Microsoft team reports the following benchmark scores for Phi-4-reasoning-vision-15B: 84.8 on AI2DTEST, 83.3 on ChartQATEST, 44.9 on MathVerseMINI, 36.2 on MathVisionMINI, 75.2 on MathVistaMINI, 54.3 on MMMUVAL, 64.5 on MMStar, 76.0 on OCRBench, and 88.2 on ScreenSpotv2. The technical report also notes that these results were generated using Eureka ML Insights and VLMEvalKit, with fixed evaluation settings, and that Microsoft team presents them as comparison results rather than leaderboard claims.

Key Takeaways

Phi-4-reasoning-vision-15B is a 15B open-weight multimodal model built by combining Phi-4-Reasoning with the SigLIP-2 vision encoder in a mid-fusion architecture.

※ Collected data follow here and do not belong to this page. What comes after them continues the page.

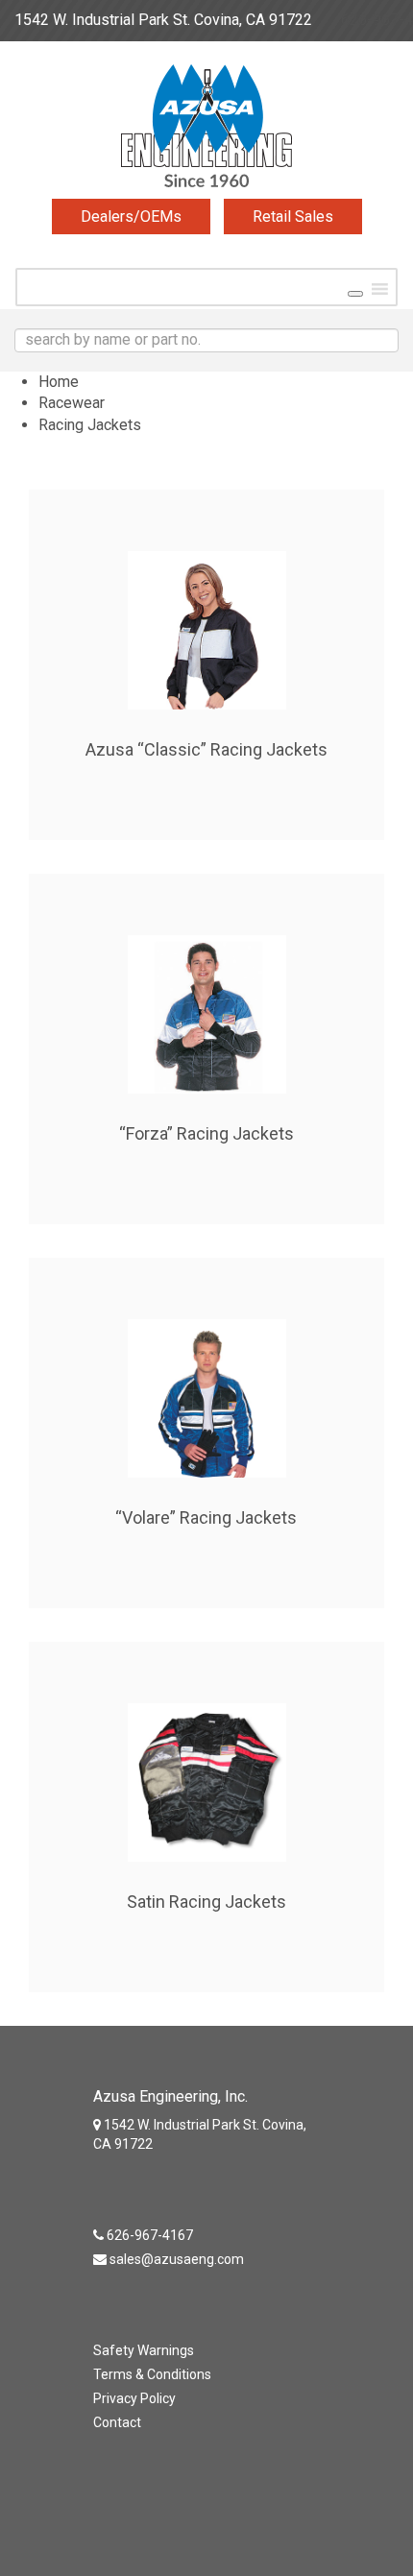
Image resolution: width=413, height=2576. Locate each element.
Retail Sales (293, 216)
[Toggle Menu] (355, 294)
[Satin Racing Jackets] (206, 1761)
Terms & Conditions (152, 2374)
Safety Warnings (143, 2350)
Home (58, 382)
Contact (117, 2422)
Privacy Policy (134, 2398)
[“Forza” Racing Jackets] (206, 993)
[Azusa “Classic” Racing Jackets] (206, 609)
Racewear (71, 403)
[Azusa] (206, 130)
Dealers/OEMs (131, 216)
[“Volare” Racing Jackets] (206, 1377)
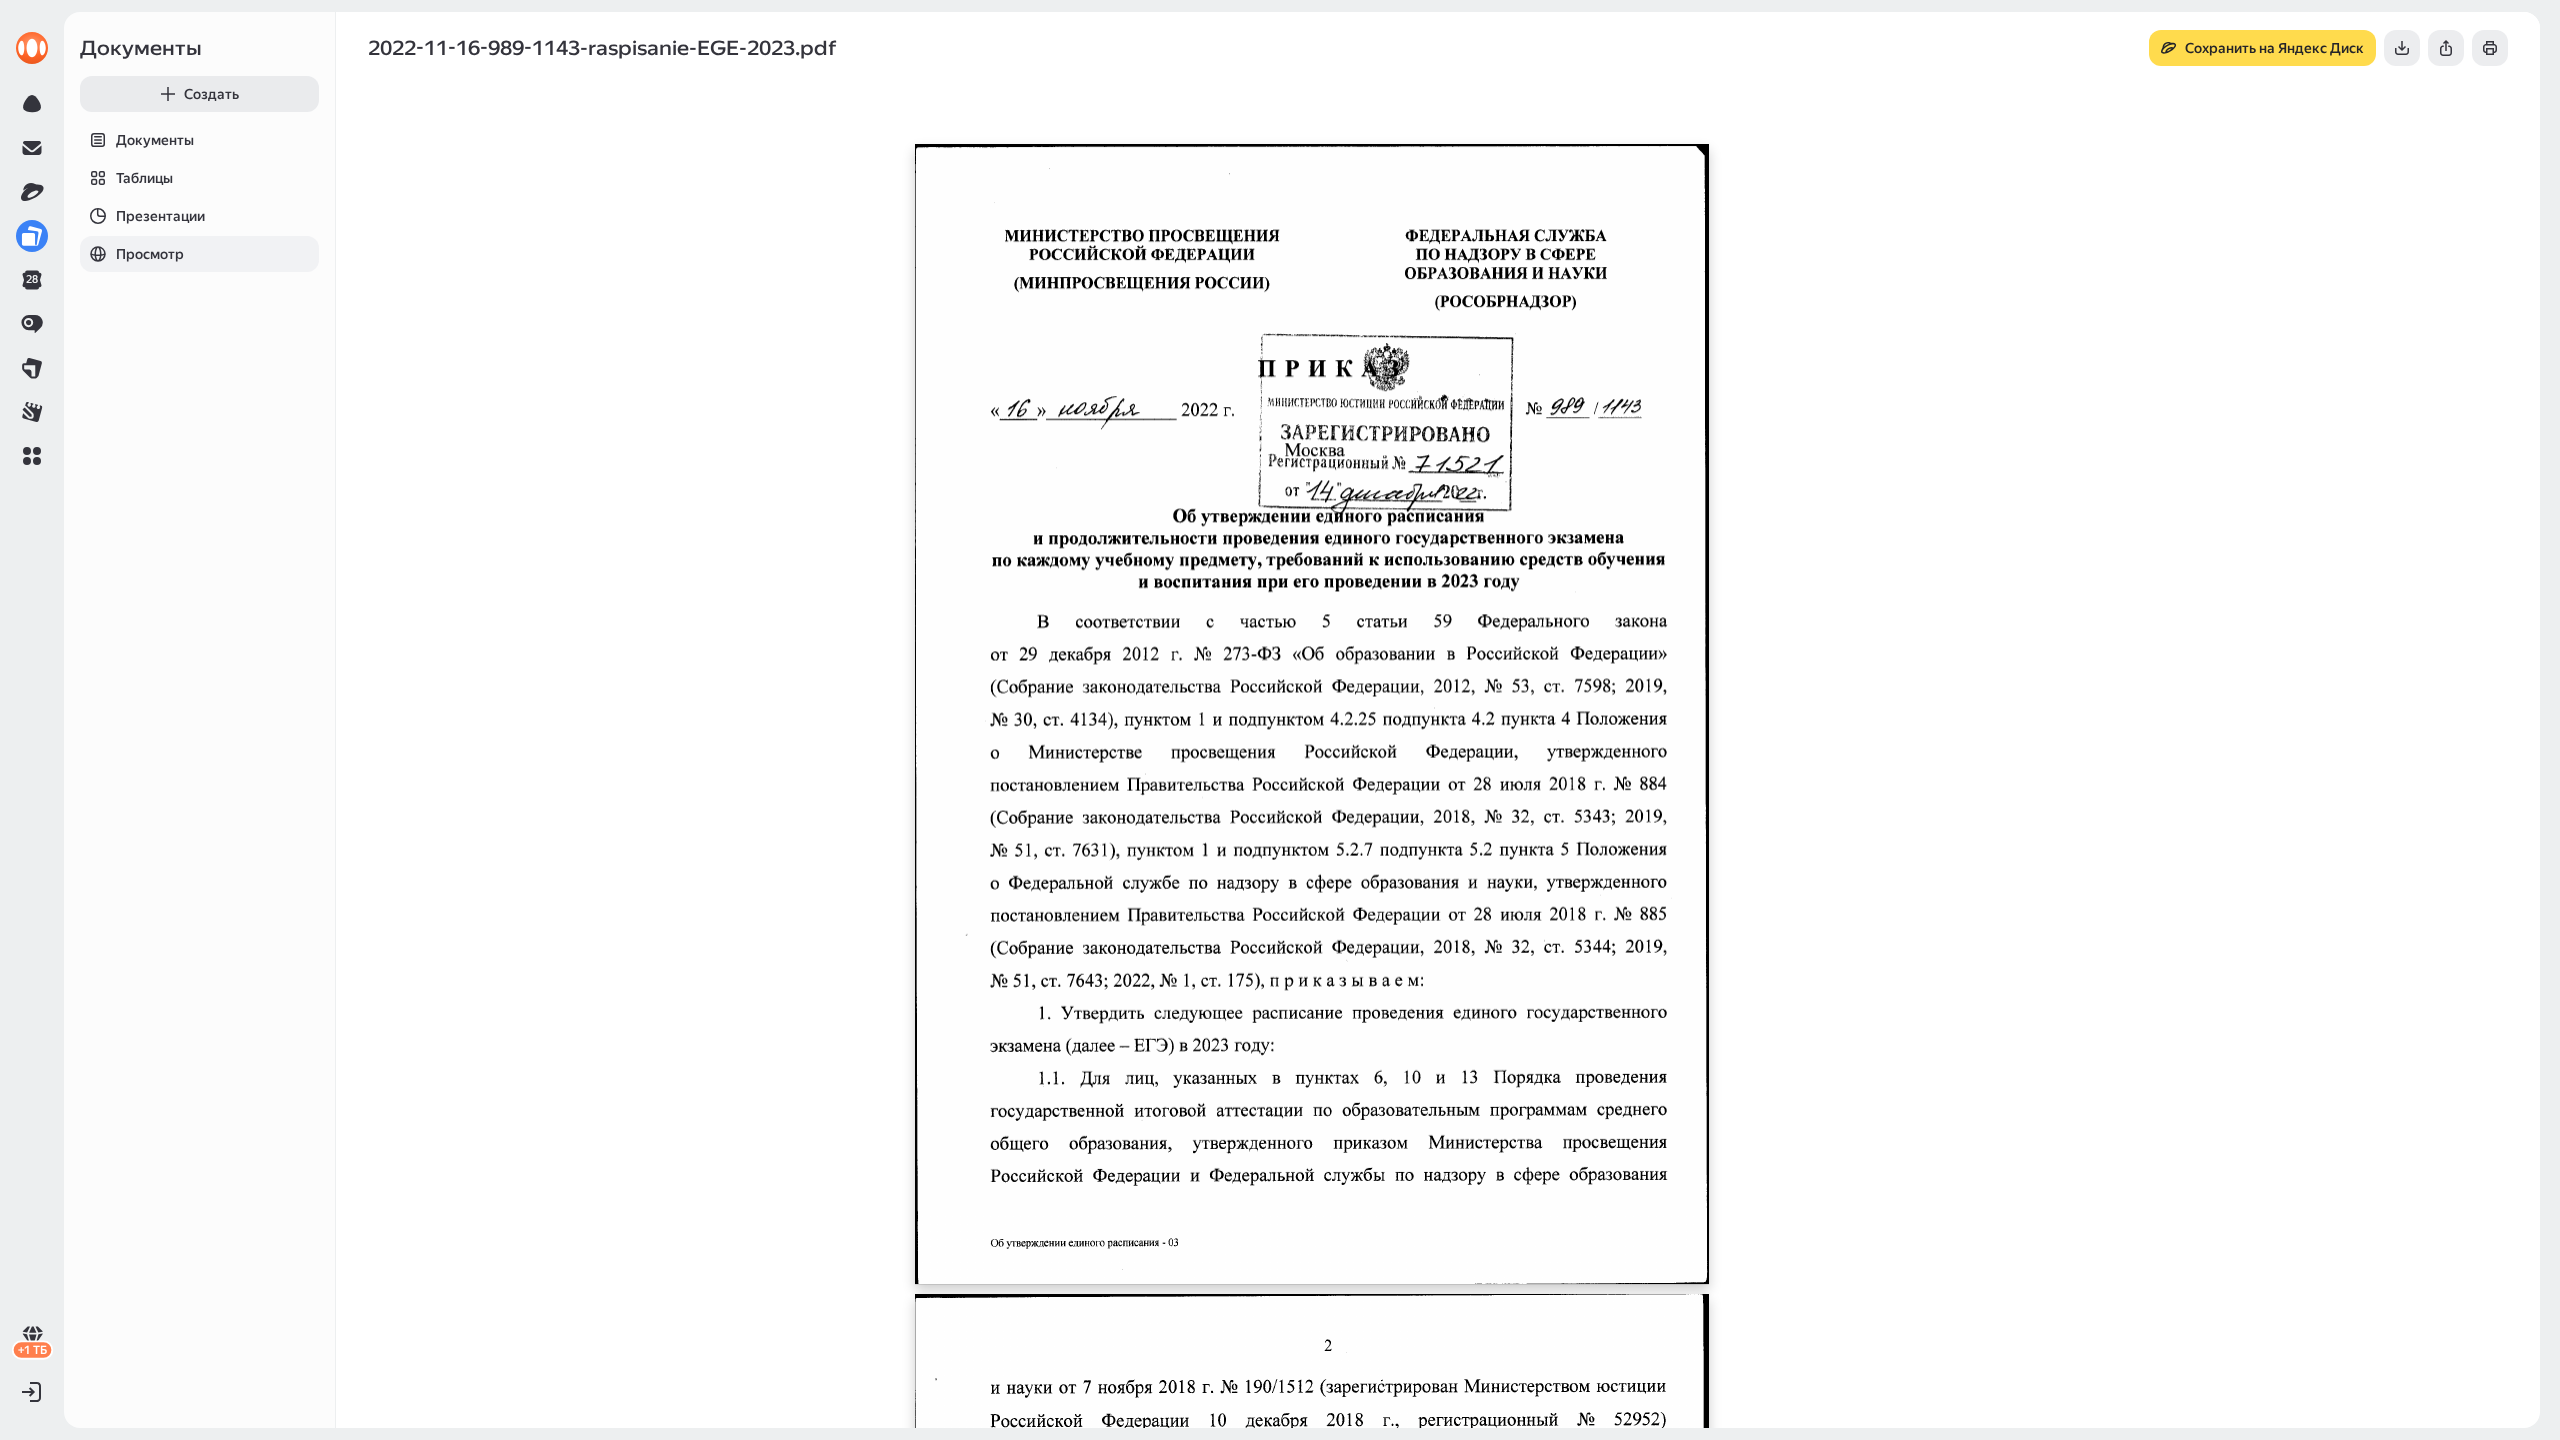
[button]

Microsoft team designed the model for compact multimodal reasoning, with a focus on math, science, document understanding, and GUI grounding, rather than scaling to a much larger parameter count.

High-resolution visual perception is a core part of the system, with support for dynamic resolution encoding and up to 3,600 visual tokens, which helps on dense screenshots, documents, and interface-heavy tasks.

The model uses mixed reasoning and non-reasoning training, allowing it to switch between <think> and <nothink> modes depending on whether a task needs explicit reasoning or direct perception-based output.

Microsoft’s reported benchmarks show strong performance for its size, including results on AI2DTEST, ChartQATEST, MathVistaMINI, OCRBench, and ScreenSpotv2, which supports its positioning as a compact but capable vision-language reasoning model.